ASSIGNMENT: Using only the entries below, output the lines starting at the one containing "Uncheck Clickable in Read Mode" and ending at the one containing "Given: Click the 'Overall fit based on' text", exactly and inclusive of both, omitting the pictures.

(Records from a collection)
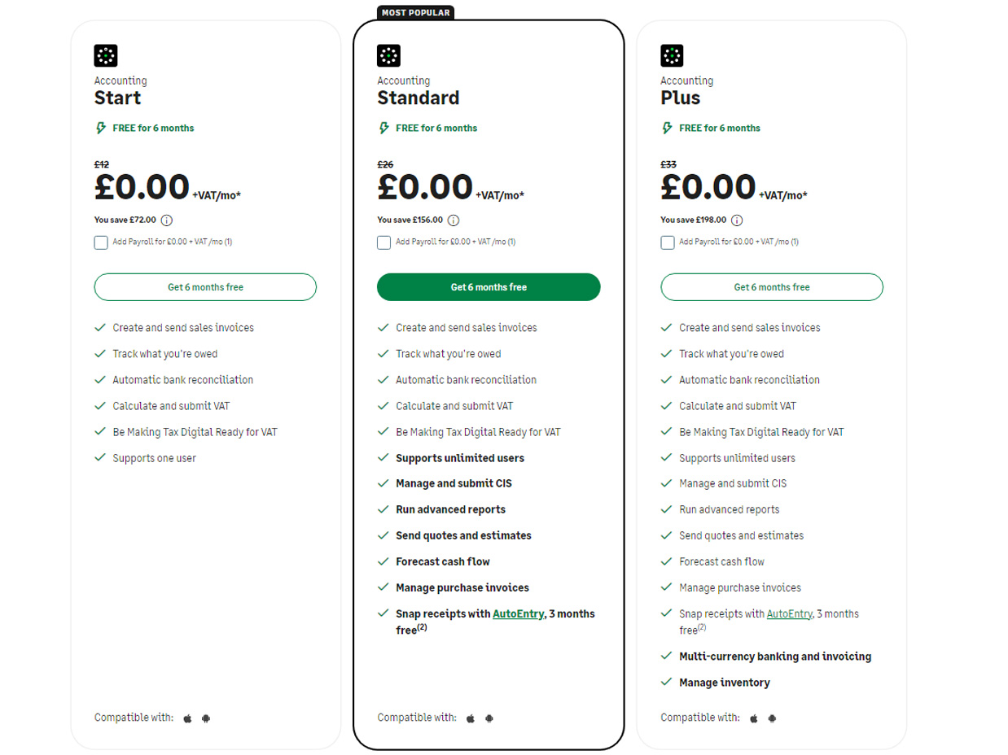Click the Sage logo icon on Accounting Standard card
Screen dimensions: 1008x755
pos(388,55)
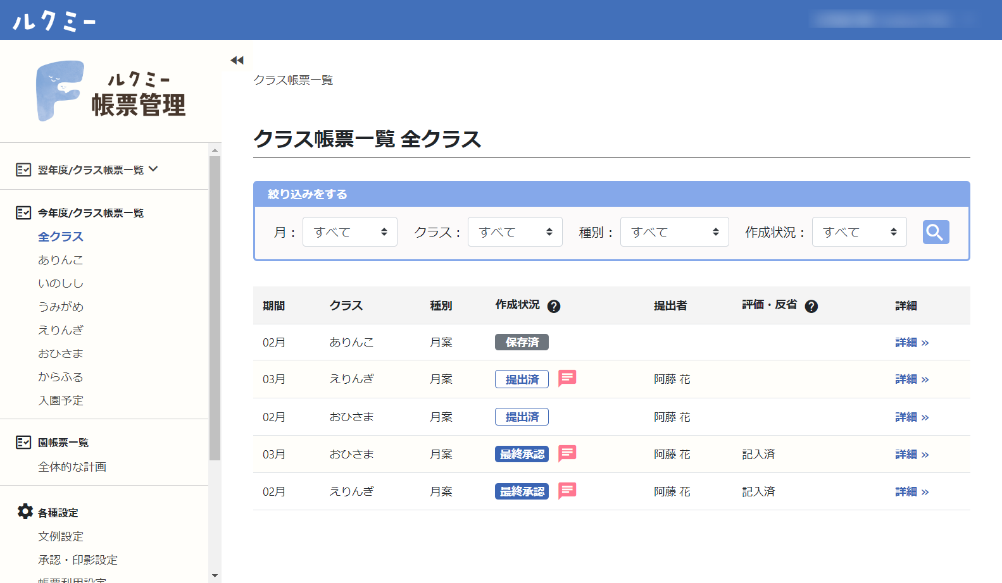
Task: Open 文例設定 in settings menu
Action: [x=61, y=536]
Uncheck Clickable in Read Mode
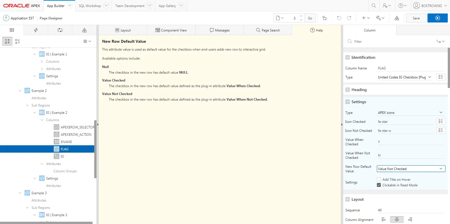 (x=379, y=185)
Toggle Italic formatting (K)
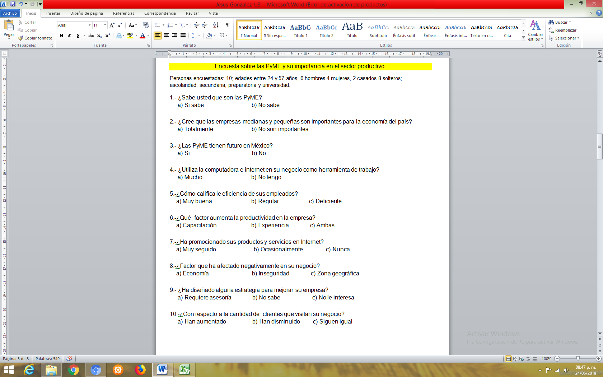Screen dimensions: 603x377 pyautogui.click(x=70, y=36)
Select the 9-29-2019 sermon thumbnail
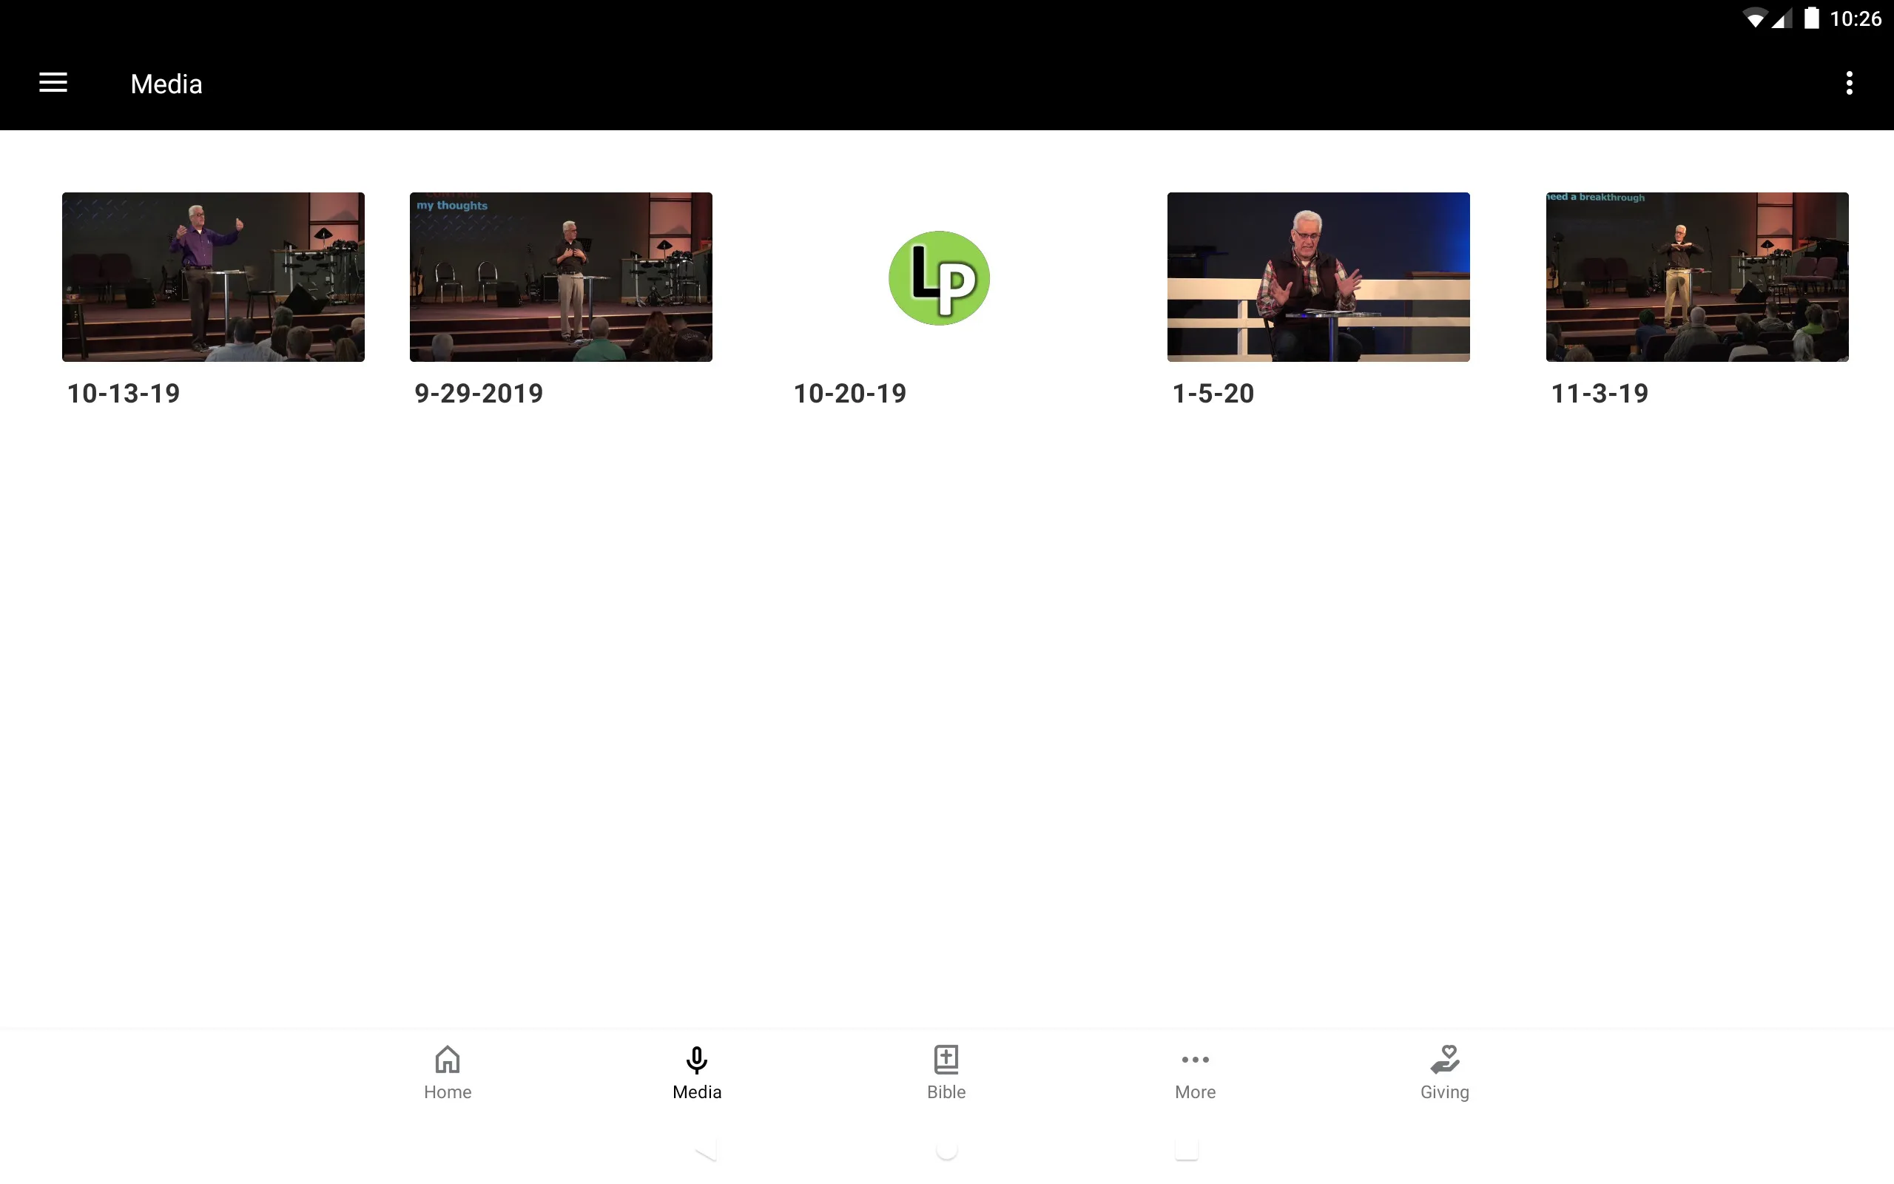Viewport: 1894px width, 1184px height. click(560, 276)
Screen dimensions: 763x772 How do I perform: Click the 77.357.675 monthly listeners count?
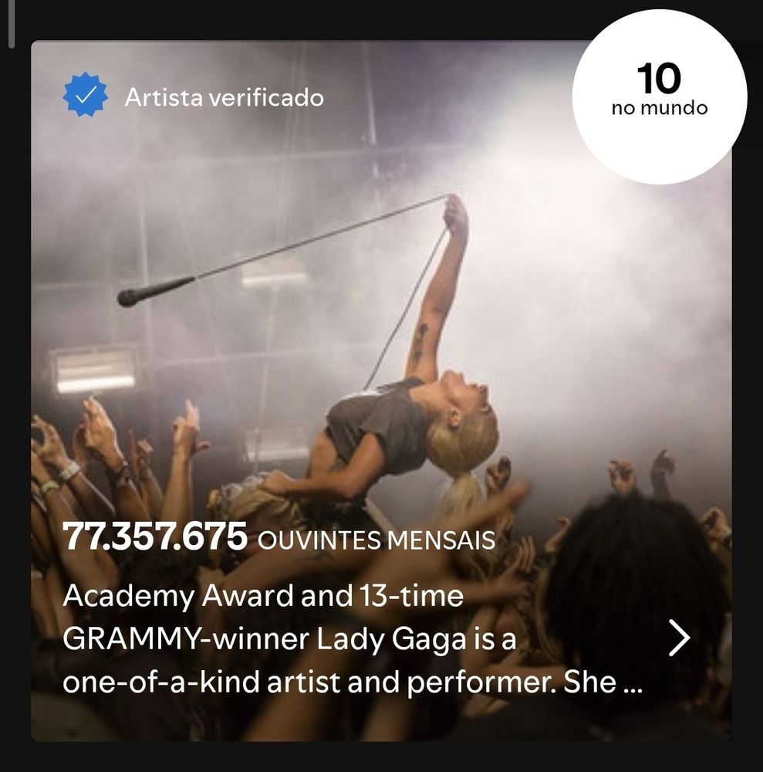[x=154, y=537]
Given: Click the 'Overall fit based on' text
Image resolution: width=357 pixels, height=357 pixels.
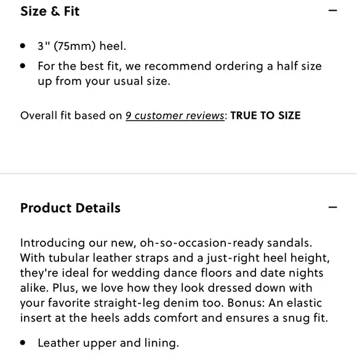Looking at the screenshot, I should (71, 116).
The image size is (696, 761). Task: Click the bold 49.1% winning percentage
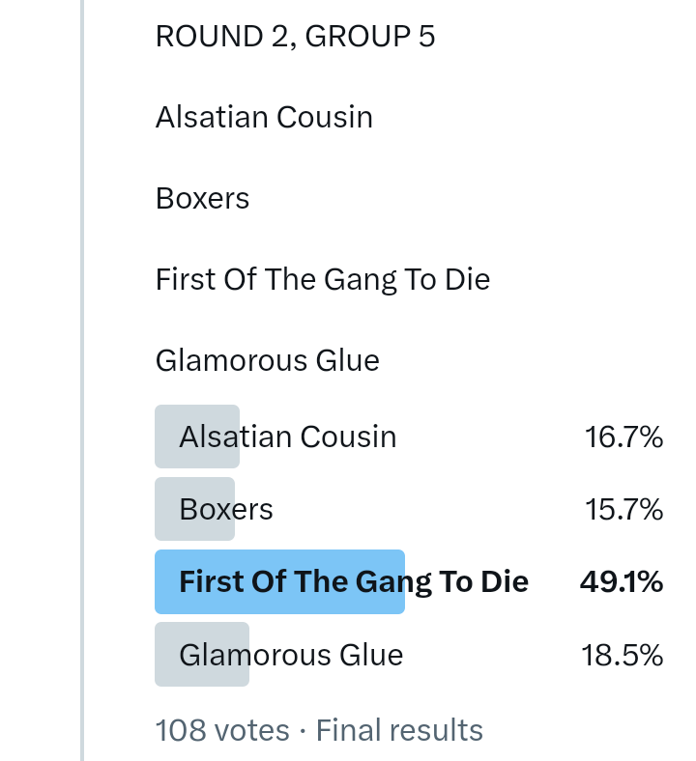622,581
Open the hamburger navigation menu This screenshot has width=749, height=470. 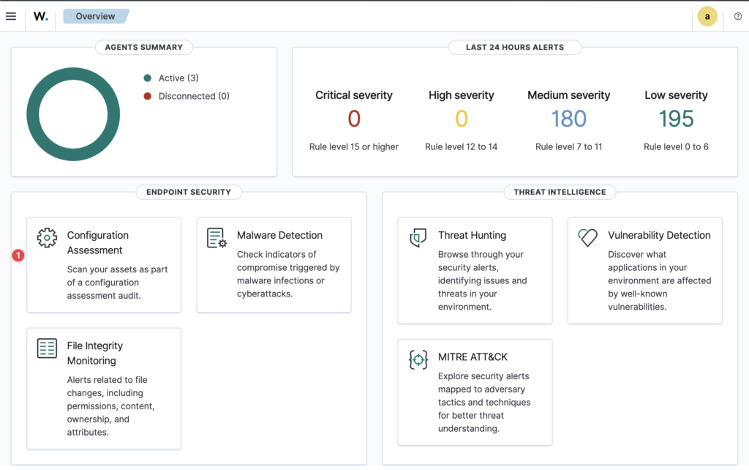11,16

ANSWER AREA:
Uncheck Clickable in Read Mode
 (x=379, y=185)
Toggle Italic formatting (K)
Screen dimensions: 603x377 pyautogui.click(x=70, y=36)
Select the 9-29-2019 sermon thumbnail
Viewport: 1894px width, 1184px height. click(560, 276)
Screen dimensions: 763x772 How do I perform: Click the 77.357.675 monthly listeners count?
[x=154, y=537]
Given: Click the 'Overall fit based on' text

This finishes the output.